New army cadet unit builds youngsters’ life skills

Jakeb WaddellBroome Advertiser
Chloe Willis and David Scorer, both 16, and Daniel Donnelly, 13, are enrolled in the Australian Army Cadets program, which was recently established in Broome.
Camera IconChloe Willis and David Scorer, both 16, and Daniel Donnelly, 13, are enrolled in the Australian Army Cadets program, which was recently established in Broome. Credit: Jakeb Waddell

Local teenagers are set to learn invaluable lessons in teamwork, leadership and discipline as the long wait for a vital youth organisation in the region finally comes to an end.

After strong demand across the Kimberley, Australian Army Cadets launched a new Broome unit for youth aged between 13 and 17 last month, based at the North West Mobile Force.

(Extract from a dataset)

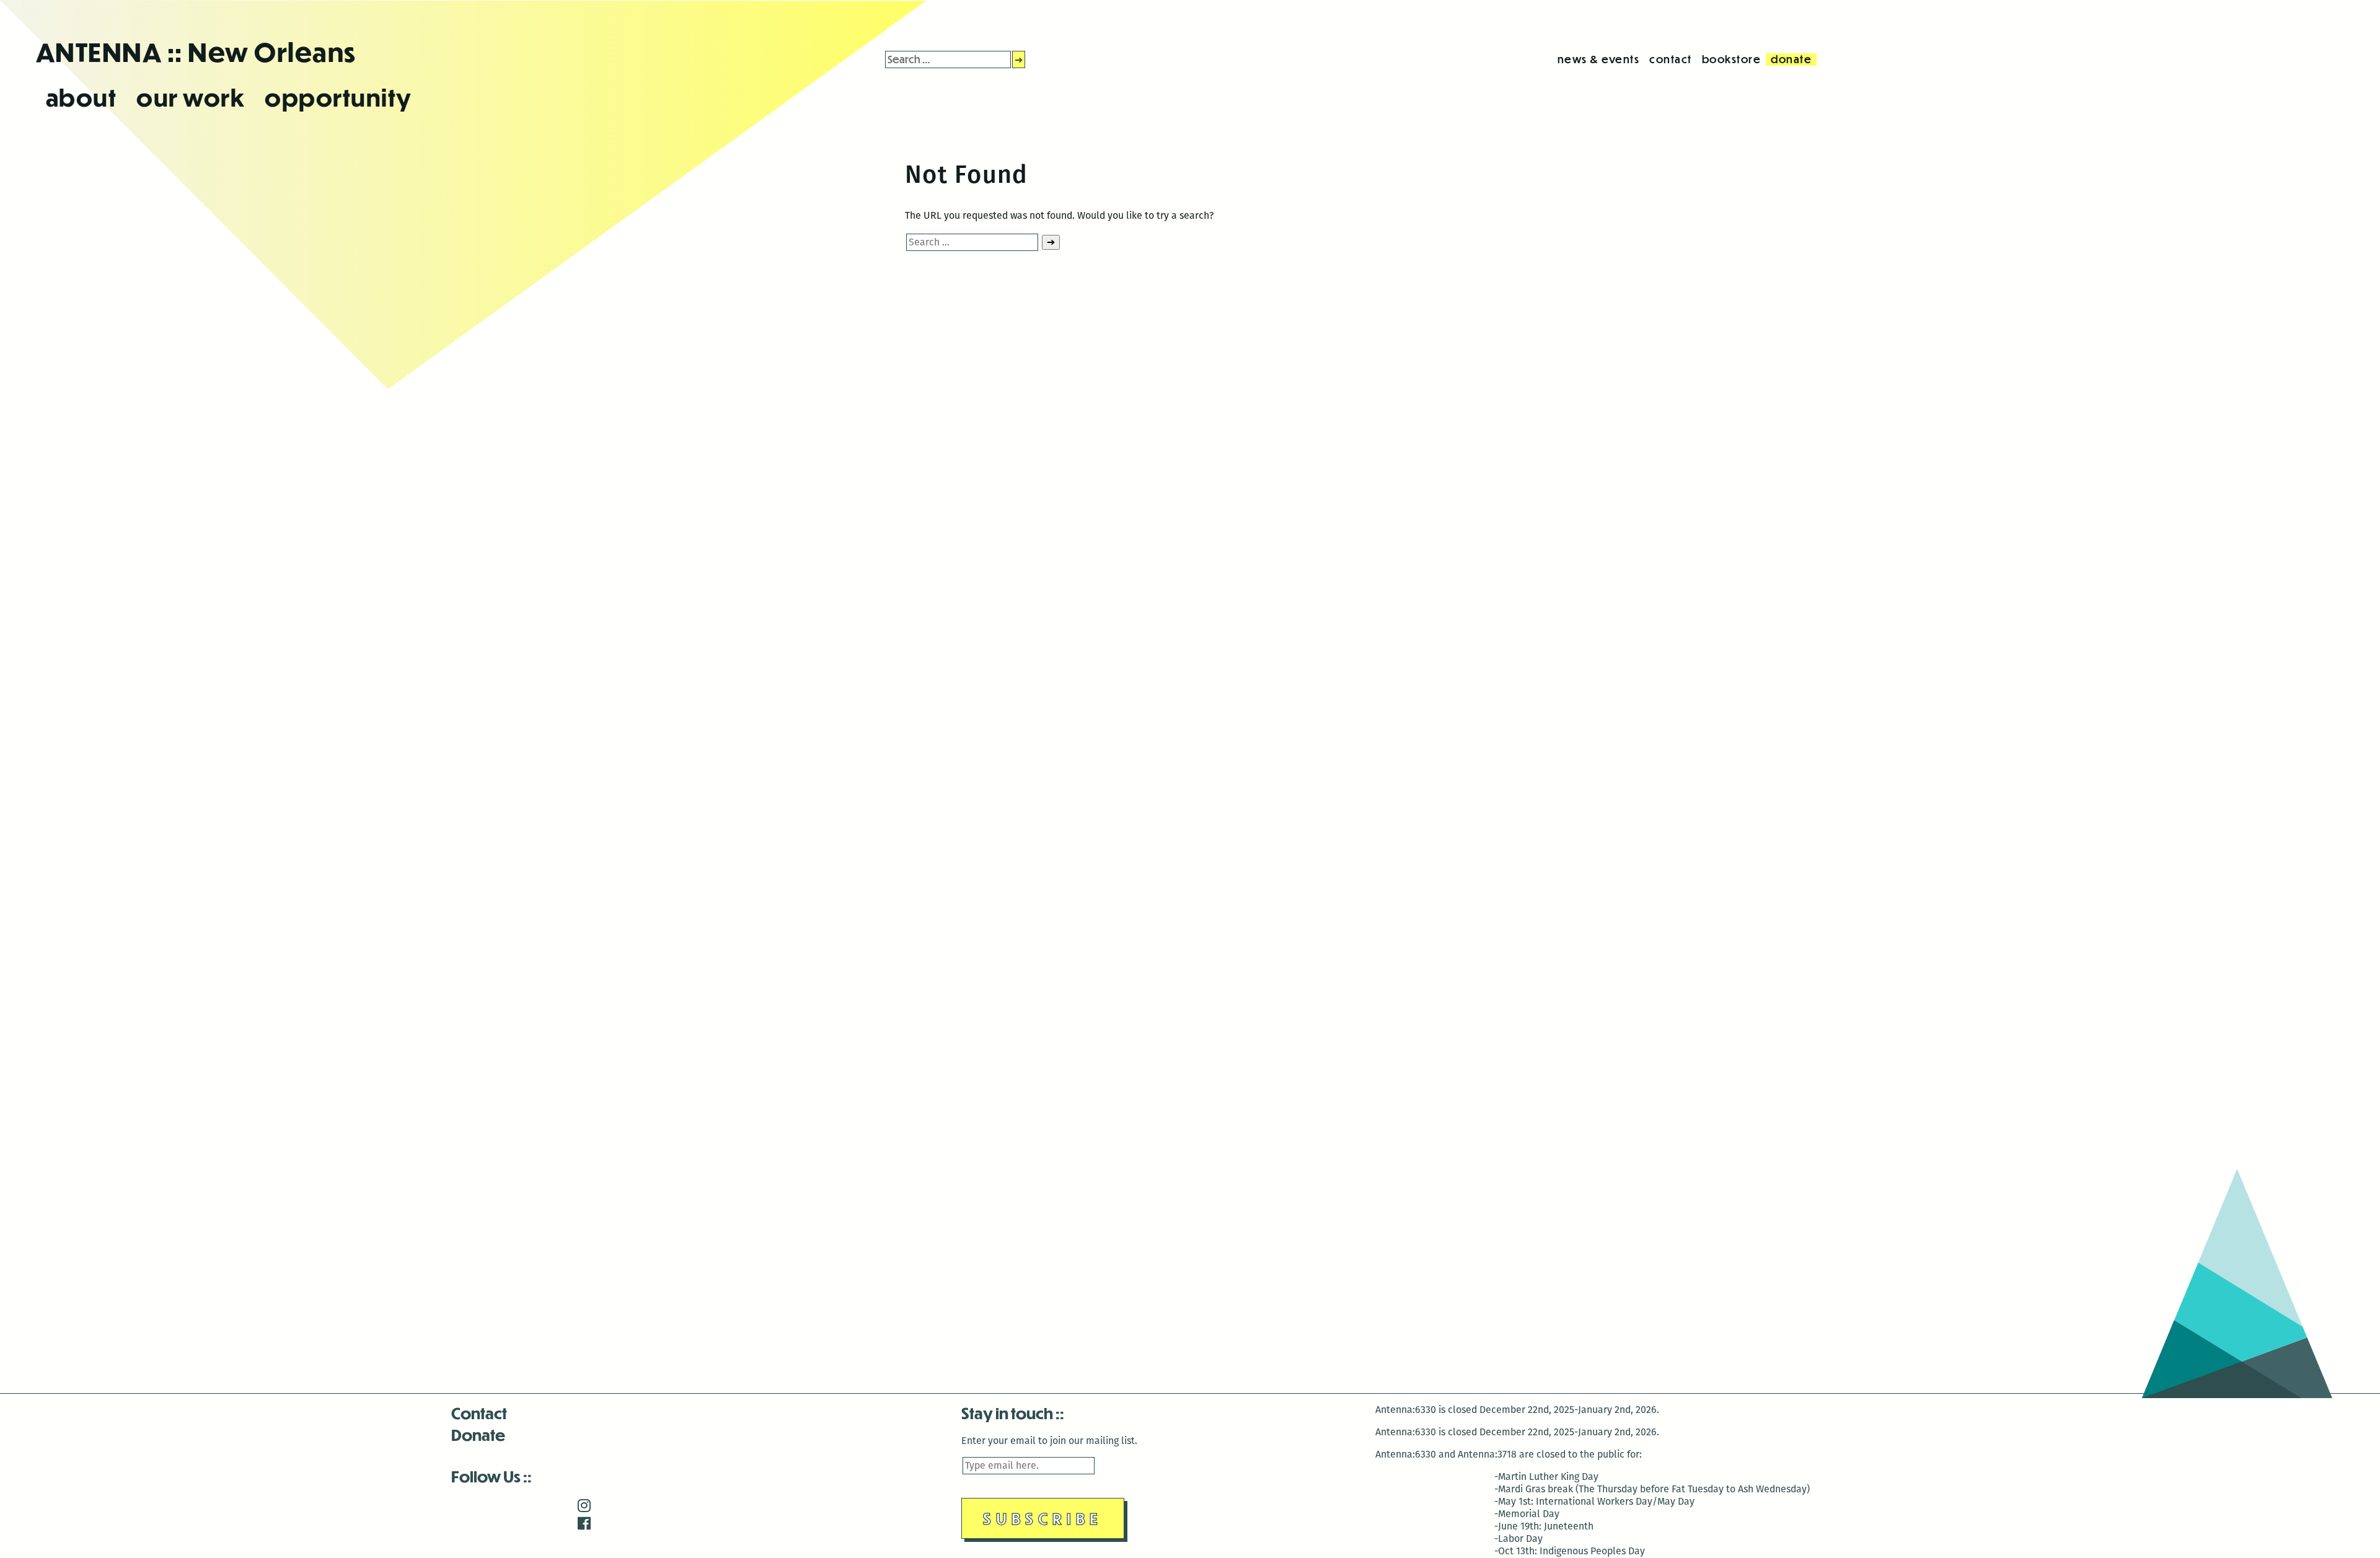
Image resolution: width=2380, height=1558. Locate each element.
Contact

The program will train participants by rolling out activities, including using service firearms and learning first aid, abseiling and navigation.

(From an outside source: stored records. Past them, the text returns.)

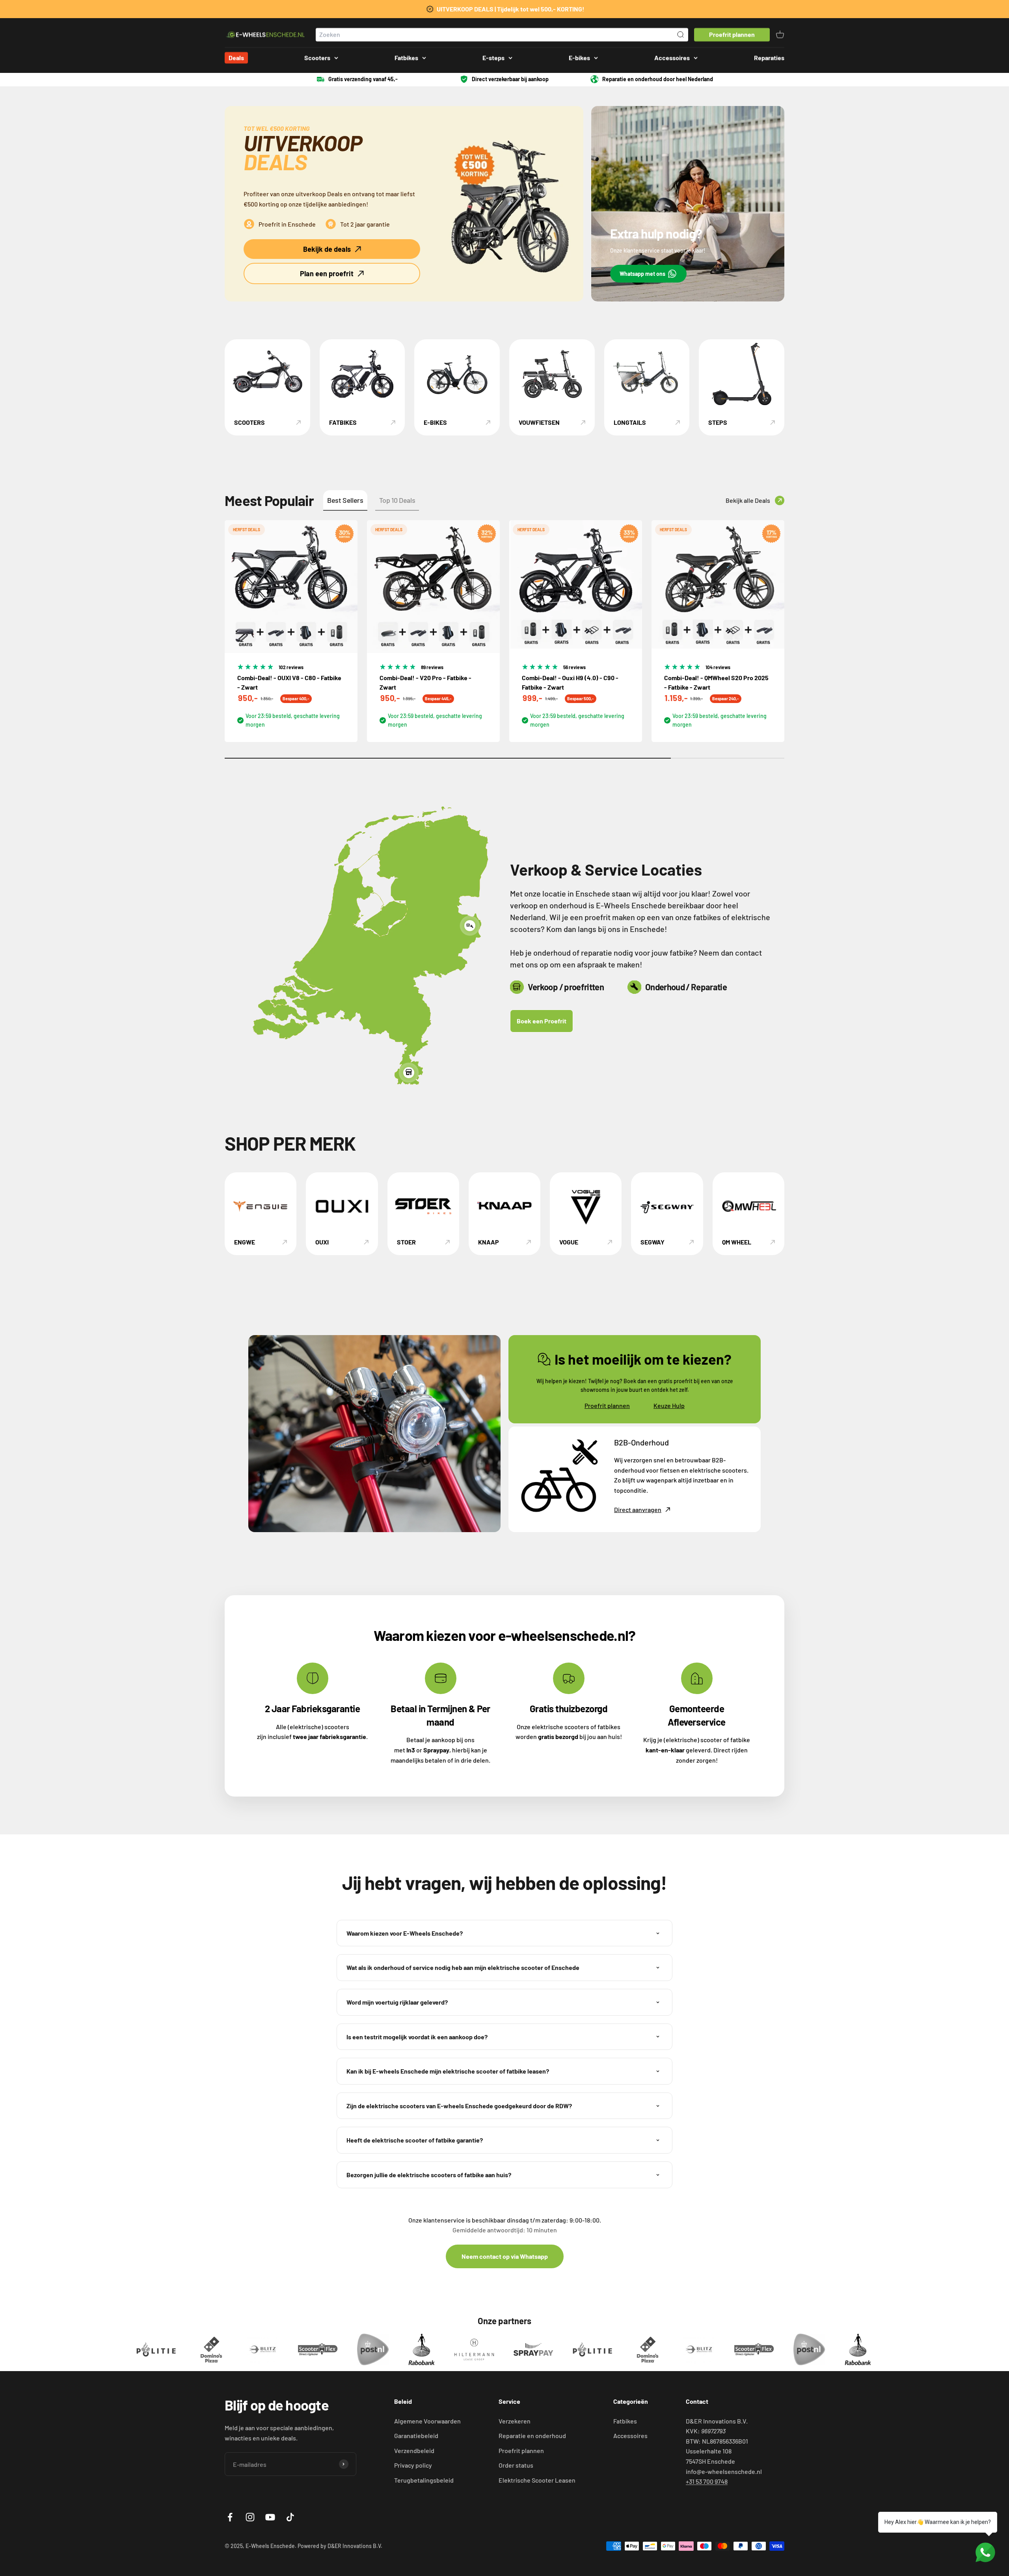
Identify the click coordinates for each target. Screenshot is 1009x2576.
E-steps (493, 57)
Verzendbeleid (414, 2450)
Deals (236, 57)
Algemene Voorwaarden (427, 2421)
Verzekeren (515, 2421)
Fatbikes (406, 57)
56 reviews (574, 667)
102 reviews (291, 667)
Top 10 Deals (397, 500)
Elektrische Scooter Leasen (537, 2480)
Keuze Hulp (669, 1405)
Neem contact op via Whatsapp (505, 2256)
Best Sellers (345, 500)
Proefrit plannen (607, 1405)
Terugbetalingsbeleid (424, 2480)
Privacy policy (413, 2465)
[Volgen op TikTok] (290, 2517)
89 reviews (432, 667)
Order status (516, 2465)
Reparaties (769, 57)
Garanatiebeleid (416, 2435)
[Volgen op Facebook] (230, 2517)
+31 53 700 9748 (707, 2481)
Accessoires (672, 57)
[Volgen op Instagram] (250, 2517)
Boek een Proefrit (541, 1021)
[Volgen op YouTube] (270, 2517)
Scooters (317, 57)
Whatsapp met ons (642, 273)
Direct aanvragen (637, 1509)
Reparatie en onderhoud (532, 2435)
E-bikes (579, 57)
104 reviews (718, 667)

NORFORCE commanding officer Major Chris McGlashan said army cadets was “years in the making” for the town and was well timed to fill the void left by the loss of the Broome Scouts Group.

“Broome has had navy cadets for a number of years, but while this appealed to some, not all kids were being catered for,” he said. Until last year there was a lack of co-ordinated effort around the region to get army cadets.

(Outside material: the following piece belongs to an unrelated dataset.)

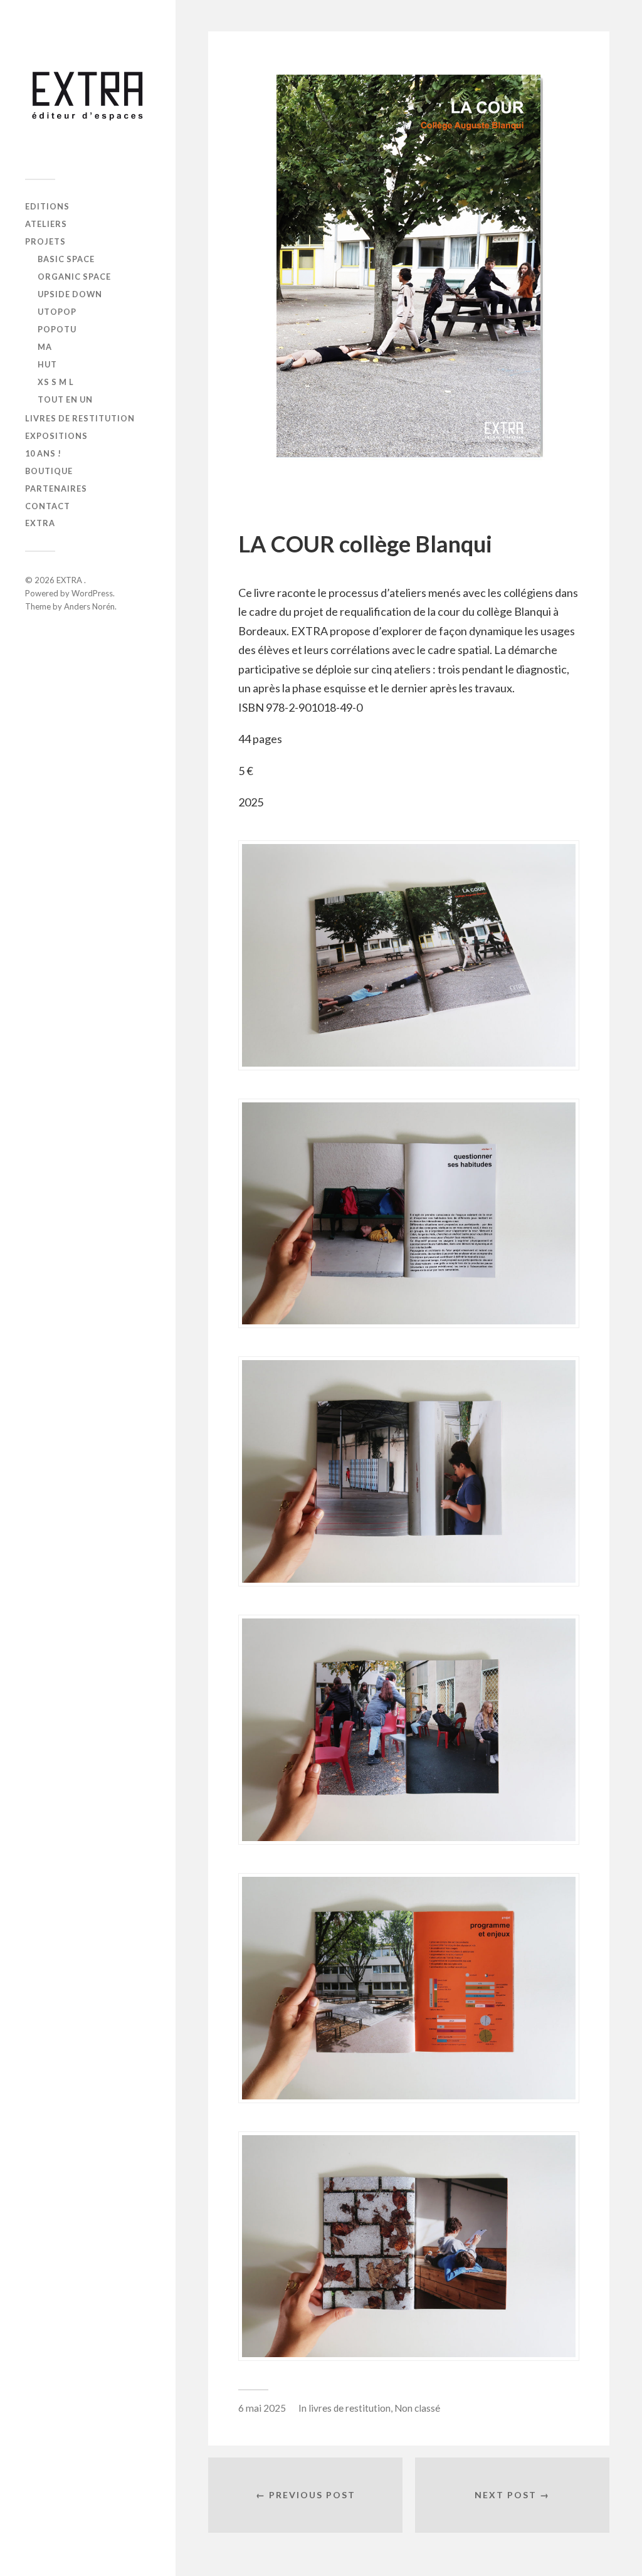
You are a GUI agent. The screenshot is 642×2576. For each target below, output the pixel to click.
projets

“But we now have support from across the Kimberley and acknowledgement that starting in Broome, then seeking to expand was the logical way to do it.”

After a recruitment night on March 9, 19 of 30 funded positions were taken in the program, with five more spots taken up since.

Major McGlashan said he was pleased with the number of enrolments in the program, which he believed would benefit all those who joined.

“The more cadets there are, the better training can be,” he said. “Teamwork is a central tenet of cadets, so strong numbers is a good thing and I think army cadets headquarters were somewhat surprised how quickly it has taken off. Cadets is a great way for kids to learn the values of courage, initiative, teamwork and respect in a safe and fun setting.

“Through programs like this, the Australian Defence Force gets to give something back to the community and develop our children into confident, self-disciplined and overall better adults.”

As the program is standardised nationwide, participants will undergo the same activities as 19,000 other young adults in 237 units across the country.